Question

A rocket is fired from the earth towards the sun. At what distance from the earth Center is the gravitational force on the rocket zero?
Mass of the sun \[=2\times {{10}^{30}}\text{ kg}\]
Mass of the earth \[=6\times {{10}^{24}}\text{ kg}\]
Neglect the effect of other planets etc. (orbital radius\[=1.5\times {{10}^{11}}\text{ M}\]

Answer 1

Hint: As in this question the rocket is fired from the earth towards the sun at one point where the gravitational Force is zero.

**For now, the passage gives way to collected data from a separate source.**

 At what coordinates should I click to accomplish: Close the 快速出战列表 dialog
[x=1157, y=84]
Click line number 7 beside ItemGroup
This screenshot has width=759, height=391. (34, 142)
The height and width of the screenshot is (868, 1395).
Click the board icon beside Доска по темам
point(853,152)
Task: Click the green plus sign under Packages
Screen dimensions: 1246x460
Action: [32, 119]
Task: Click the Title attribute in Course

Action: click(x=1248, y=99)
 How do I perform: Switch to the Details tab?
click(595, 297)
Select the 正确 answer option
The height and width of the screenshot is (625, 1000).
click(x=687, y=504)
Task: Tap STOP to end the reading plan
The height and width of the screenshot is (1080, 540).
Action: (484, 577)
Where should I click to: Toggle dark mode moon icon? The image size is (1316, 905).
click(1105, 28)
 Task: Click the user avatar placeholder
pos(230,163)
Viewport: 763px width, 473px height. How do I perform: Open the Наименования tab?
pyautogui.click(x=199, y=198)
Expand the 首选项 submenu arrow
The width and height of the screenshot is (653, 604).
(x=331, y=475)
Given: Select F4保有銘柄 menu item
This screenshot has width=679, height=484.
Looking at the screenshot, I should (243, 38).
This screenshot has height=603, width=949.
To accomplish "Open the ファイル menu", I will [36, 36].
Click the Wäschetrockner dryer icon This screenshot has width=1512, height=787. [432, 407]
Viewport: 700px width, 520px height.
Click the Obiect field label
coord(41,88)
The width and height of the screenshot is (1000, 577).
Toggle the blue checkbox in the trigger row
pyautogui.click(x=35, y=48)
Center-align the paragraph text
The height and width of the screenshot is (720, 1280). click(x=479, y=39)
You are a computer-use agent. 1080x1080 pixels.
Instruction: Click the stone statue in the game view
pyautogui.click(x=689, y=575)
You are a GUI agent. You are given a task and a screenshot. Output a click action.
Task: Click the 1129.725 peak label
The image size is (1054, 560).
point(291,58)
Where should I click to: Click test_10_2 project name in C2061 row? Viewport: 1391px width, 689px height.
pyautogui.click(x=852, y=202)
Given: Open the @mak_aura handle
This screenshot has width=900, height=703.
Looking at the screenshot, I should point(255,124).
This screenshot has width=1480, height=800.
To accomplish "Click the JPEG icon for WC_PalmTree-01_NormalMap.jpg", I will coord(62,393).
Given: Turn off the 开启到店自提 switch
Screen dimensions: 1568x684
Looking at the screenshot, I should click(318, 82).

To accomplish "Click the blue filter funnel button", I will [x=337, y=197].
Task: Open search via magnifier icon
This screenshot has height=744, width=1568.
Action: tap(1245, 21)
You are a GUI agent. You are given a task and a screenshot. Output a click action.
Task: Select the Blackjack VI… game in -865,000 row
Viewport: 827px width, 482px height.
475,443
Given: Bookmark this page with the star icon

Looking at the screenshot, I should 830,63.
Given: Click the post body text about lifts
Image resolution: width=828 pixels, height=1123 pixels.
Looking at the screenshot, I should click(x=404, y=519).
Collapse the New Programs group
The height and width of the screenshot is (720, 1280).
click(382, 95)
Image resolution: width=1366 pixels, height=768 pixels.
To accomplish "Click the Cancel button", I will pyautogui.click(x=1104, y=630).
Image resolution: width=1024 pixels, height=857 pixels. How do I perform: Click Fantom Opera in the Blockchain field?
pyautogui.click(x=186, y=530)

Force on the rocket due to earth as well as by sun should be equal and in the opposite direction so the rocket will be in equilibrium here.

Complete step-by-step answer:
Given Mass of the sun (ms) \[=2\times {{10}^{30}}\text{ kg}\]
Mass of the Earth (Me) \[=6\times {{10}^{24}}\text{ kg}\]
Orbital radius (r) \[=1.5\times {{10}^{11}}\text{ M}\]
Mass of rocket = m
As the Rocket is fired from earth (E) towards sun (s) at point (P) the distance from center of earth
The Force acts on the rocket are
These two gravitational forces are in opposite directions.
As we know gravitational force between two objects which are at distance R from each other.
\[F=\dfrac{G{{m}_{1}}{{m}_{2}}}{{{R}^{2}}}\]
G = universal gravitational constant
\[{{m}_{1}}{{m}_{2}}=\] mass of objects
R = Distance between them
By the gravitational Force
Force on Rocket due to Earth = Force on Rocket due to sun
\[\Rightarrow \dfrac{GMeM}{{{x}^{2}}}=\dfrac{GMsm}{{{\left( r-x \right)}^{2}}}\]
By simplification:
\[\Rightarrow \dfrac{6\times {{10}^{24}}}{{{x}^{2}}}=\dfrac{2\times {{10}^{30}}}{{{\left( r-x \right)}^{2}}}\]
\[\Rightarrow {{\left( \dfrac{r-x}{x} \right)}^{2}}=\dfrac{2\times {{10}^{30}}}{6\times {{10}^{24}}}\]
\[\Rightarrow {{\left( \dfrac{r-x}{x} \right)}^{2}}=\dfrac{{{10}^{6}}}{3}\]
\[\Rightarrow \dfrac{r-x}{x}=\dfrac{+{{10}^{3}}}{1.732}\]
\[\Rightarrow 1.732\left( r-x \right)=\pm {{10}^{3}}x\]
So,
\[\Rightarrow 1.732\left( r-x \right)={{10}^{3}}x\]
\[\Rightarrow 1.732r={{10}^{3}}x+1.732x\text{ }..........\text{ 1}\]
And \[1.732\left( r-x \right)=-{{10}^{3}}x\]
\[\Rightarrow 1.732r=-{{10}^{3}}\text{x+1}\text{.732x }..........\text{ 2}\]
Distance will never be Negative so the equation 2 neglected
So by equation 1
\[1.732r=x\left( 1.732+{{10}^{3}} \right)\]
As we know \[1.732<<<{{10}^{3}}\]
So, \[x=\dfrac{1.732\times 1.5\times {{10}^{11}}}{{{10}^{3}}}\text{ }\left[ r=1.5\times {{10}^{11}} \right]\]
\[x=2.6\times {{10}^{8}}\text{M}\]
Therefore, at the distance \[2.6\times {{10}^{8}}\text{M}\] from the earth's center the gravitational Force will be Zero.

Note: In this question at the rocket the force due to earth and sun will be equal and in opposite directions.